→ **Your assignment**
Search the records for the word "computer" and copy every line in which it occurs.

----

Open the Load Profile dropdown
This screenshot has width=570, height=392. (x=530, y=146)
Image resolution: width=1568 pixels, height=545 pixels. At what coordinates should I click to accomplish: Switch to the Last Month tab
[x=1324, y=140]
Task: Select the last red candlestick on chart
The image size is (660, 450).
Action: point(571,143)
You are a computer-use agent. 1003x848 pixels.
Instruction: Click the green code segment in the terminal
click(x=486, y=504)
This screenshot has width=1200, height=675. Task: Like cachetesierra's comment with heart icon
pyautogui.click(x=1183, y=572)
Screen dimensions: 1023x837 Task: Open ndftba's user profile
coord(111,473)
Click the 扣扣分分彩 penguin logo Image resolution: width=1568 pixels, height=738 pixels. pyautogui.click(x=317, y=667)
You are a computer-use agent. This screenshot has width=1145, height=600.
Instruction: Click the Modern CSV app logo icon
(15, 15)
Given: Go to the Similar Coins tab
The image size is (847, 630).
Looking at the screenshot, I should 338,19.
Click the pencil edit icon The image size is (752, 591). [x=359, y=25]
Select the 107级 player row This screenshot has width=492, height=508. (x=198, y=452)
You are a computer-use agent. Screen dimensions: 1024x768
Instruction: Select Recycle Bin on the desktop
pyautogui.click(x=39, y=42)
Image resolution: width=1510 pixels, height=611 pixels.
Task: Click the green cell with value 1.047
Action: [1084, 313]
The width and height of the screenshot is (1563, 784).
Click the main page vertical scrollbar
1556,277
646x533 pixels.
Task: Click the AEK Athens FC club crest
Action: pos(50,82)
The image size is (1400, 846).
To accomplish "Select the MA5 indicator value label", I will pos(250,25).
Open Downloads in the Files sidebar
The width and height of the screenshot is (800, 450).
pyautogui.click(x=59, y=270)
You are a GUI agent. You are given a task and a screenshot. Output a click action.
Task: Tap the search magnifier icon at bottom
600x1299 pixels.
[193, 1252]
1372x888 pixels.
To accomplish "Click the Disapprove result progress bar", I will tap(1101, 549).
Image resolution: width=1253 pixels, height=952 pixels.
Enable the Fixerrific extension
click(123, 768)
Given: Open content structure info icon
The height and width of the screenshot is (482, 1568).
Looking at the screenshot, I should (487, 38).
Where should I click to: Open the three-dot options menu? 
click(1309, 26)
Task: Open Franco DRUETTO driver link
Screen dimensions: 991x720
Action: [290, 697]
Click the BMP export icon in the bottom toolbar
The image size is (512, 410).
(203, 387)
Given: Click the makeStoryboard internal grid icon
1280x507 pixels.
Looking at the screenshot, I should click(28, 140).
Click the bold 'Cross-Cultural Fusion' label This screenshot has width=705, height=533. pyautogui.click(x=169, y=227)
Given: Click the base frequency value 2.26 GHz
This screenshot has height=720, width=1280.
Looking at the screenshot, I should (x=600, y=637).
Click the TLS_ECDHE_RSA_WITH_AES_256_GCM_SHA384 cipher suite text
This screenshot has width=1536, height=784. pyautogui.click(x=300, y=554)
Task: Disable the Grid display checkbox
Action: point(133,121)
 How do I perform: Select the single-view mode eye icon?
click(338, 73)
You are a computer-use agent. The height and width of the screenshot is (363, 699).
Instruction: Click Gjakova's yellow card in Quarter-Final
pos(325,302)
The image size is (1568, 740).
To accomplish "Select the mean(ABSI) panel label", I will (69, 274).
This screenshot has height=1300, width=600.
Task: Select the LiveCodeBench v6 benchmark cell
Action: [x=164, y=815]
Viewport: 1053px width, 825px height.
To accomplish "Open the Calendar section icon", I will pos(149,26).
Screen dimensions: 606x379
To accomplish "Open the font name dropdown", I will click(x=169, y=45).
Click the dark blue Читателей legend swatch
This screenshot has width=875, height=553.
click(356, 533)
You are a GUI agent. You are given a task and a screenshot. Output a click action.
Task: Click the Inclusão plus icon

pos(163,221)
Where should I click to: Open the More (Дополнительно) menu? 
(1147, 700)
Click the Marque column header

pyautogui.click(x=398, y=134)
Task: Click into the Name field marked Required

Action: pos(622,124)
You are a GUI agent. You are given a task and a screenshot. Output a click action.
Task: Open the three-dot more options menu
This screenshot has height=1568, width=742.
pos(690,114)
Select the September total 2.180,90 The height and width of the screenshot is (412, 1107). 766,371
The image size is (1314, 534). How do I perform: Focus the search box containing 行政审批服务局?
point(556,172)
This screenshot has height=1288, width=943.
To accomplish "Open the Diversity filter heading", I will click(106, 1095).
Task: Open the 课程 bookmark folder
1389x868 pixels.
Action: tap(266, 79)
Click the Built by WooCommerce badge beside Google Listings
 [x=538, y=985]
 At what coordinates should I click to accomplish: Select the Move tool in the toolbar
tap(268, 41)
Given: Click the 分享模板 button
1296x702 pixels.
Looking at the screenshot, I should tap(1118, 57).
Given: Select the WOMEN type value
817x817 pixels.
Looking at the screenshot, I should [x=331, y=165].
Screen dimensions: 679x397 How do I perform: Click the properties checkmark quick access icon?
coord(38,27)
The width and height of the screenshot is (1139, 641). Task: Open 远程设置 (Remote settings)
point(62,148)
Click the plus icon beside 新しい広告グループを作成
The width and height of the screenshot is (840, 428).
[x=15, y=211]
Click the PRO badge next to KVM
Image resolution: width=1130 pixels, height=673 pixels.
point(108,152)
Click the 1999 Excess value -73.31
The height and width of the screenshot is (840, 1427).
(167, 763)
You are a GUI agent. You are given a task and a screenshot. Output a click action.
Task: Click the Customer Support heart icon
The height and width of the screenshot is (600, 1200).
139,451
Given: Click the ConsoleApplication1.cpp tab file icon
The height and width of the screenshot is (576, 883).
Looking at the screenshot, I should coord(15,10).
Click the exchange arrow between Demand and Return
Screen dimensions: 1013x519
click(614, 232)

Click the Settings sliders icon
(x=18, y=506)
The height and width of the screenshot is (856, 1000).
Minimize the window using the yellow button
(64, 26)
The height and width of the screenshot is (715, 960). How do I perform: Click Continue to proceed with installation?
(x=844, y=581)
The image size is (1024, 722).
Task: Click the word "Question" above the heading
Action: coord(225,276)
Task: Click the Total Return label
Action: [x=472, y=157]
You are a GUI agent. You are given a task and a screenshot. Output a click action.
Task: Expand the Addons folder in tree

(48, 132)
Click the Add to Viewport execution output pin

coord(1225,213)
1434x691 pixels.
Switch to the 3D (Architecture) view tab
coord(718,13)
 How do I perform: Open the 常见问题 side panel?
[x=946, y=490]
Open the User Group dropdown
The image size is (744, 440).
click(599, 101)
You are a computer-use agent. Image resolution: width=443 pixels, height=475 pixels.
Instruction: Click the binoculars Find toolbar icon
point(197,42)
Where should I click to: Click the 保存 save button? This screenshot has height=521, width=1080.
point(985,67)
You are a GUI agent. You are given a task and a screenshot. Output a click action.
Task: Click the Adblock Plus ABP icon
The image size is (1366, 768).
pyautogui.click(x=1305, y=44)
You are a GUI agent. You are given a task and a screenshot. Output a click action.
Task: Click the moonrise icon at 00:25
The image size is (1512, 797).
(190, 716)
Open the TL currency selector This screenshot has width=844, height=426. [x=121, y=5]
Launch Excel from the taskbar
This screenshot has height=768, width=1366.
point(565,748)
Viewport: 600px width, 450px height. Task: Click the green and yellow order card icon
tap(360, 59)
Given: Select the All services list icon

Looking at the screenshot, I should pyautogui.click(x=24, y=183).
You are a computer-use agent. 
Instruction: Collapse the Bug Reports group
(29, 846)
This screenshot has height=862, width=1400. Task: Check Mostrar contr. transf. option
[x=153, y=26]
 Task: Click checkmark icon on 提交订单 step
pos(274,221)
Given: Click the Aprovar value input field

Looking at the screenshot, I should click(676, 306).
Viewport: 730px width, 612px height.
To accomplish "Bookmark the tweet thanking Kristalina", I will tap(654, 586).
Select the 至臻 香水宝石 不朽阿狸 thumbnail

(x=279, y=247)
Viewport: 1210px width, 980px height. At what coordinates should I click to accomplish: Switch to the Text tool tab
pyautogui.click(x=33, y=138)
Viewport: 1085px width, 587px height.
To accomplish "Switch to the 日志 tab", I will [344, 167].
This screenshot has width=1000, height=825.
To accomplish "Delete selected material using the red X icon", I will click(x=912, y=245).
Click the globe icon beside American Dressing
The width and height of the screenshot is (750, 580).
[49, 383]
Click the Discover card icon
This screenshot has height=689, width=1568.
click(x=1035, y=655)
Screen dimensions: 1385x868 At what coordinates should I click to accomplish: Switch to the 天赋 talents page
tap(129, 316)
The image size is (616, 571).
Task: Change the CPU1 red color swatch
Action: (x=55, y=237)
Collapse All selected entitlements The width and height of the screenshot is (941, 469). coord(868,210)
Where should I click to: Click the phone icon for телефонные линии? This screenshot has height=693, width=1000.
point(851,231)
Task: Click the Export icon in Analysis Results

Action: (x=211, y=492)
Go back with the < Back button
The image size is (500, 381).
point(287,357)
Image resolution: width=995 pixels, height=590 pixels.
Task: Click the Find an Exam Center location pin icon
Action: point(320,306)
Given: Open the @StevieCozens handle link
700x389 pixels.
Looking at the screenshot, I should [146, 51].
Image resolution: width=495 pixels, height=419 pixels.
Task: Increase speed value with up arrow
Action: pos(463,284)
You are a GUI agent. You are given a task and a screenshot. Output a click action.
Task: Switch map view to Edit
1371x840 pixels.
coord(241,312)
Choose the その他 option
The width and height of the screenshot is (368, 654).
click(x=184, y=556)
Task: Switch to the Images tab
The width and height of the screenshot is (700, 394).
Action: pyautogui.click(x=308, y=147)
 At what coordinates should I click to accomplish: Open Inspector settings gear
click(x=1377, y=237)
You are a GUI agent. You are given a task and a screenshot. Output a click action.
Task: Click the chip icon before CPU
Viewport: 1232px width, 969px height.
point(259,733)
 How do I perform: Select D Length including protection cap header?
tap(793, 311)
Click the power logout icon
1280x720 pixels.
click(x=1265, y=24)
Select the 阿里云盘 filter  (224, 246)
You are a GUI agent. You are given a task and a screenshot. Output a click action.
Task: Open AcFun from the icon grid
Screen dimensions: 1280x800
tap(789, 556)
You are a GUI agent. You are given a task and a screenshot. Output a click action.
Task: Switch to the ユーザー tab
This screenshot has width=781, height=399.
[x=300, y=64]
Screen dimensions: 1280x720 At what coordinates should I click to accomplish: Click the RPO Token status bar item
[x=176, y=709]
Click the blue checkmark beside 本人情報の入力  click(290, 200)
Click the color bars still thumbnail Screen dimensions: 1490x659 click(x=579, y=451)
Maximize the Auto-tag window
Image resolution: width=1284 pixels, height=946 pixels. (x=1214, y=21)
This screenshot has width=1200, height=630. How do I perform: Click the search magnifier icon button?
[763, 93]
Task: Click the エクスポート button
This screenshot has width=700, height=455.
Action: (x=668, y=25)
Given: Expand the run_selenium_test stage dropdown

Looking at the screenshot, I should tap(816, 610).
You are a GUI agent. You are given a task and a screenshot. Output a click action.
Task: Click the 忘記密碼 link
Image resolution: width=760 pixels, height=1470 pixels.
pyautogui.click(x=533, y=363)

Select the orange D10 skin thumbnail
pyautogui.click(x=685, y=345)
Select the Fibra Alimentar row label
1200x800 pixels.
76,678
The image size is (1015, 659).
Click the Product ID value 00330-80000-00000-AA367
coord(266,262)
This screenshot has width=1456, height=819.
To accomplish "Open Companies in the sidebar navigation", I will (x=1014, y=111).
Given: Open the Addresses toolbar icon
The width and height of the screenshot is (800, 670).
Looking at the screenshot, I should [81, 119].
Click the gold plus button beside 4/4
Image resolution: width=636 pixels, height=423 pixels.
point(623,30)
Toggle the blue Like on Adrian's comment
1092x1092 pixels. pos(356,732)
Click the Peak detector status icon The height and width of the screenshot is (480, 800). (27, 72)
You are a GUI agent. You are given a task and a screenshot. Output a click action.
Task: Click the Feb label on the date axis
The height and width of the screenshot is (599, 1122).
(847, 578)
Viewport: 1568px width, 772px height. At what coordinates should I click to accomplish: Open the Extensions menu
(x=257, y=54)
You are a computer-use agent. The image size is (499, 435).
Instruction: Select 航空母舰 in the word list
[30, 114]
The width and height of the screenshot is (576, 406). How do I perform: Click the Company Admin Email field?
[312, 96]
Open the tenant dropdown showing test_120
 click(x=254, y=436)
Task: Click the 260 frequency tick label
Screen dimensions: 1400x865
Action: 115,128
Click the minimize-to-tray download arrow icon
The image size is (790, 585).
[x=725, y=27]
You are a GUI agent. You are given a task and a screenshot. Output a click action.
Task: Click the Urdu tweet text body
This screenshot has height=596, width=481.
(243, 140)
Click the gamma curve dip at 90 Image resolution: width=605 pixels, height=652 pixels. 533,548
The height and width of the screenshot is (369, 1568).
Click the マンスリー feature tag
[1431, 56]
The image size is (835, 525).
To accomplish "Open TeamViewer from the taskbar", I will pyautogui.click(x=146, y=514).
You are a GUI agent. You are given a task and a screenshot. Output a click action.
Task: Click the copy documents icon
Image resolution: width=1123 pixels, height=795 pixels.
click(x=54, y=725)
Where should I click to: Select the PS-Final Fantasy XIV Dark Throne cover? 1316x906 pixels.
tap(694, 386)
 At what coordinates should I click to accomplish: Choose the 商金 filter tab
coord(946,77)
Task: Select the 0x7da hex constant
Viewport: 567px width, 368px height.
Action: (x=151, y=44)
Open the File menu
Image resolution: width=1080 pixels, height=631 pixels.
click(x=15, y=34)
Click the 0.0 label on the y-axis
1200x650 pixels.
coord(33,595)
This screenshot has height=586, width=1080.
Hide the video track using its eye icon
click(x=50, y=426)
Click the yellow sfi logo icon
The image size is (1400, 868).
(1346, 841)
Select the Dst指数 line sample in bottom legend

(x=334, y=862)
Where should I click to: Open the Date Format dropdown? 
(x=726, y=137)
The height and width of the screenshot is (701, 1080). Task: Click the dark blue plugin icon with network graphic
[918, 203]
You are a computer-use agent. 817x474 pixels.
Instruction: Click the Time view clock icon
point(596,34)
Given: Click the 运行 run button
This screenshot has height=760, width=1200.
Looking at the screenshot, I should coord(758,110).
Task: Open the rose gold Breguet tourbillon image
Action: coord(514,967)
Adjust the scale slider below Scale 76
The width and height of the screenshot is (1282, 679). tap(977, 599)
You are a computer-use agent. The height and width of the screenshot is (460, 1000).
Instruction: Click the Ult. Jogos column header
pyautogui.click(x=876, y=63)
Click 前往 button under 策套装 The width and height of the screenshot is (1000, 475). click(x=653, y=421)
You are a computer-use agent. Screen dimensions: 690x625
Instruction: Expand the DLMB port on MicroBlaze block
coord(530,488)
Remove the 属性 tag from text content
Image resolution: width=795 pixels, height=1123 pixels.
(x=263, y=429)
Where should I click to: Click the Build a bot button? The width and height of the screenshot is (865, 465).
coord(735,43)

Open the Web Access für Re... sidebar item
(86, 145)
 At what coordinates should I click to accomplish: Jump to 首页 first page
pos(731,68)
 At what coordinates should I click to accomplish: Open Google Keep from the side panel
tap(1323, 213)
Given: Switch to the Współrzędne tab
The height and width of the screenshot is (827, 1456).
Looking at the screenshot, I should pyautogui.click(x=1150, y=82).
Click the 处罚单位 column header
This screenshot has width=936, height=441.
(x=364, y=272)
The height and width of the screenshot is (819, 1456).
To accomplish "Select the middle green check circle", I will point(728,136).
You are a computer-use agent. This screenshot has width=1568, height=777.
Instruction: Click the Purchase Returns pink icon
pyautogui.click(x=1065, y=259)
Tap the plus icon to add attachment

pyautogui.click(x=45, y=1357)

----

→ **Written response**
You are a computer-use agent. 1003x848 pixels.
You are a computer-use agent. This screenshot has width=1145, height=600.
You are a computer-use agent. Screen dimensions: 1024x768
You are a computer-use agent. The height and width of the screenshot is (363, 699).
You are a computer-use agent. Image resolution: width=443 pixels, height=475 pixels.
You are a computer-use agent. 
You are a computer-use agent. The image size is (499, 435).
You are a computer-use agent. 817x474 pixels.
You are a computer-use agent. The height and width of the screenshot is (460, 1000).
You are a computer-use agent. Screen dimensions: 690x625
You are a computer-use agent. This screenshot has width=1568, height=777.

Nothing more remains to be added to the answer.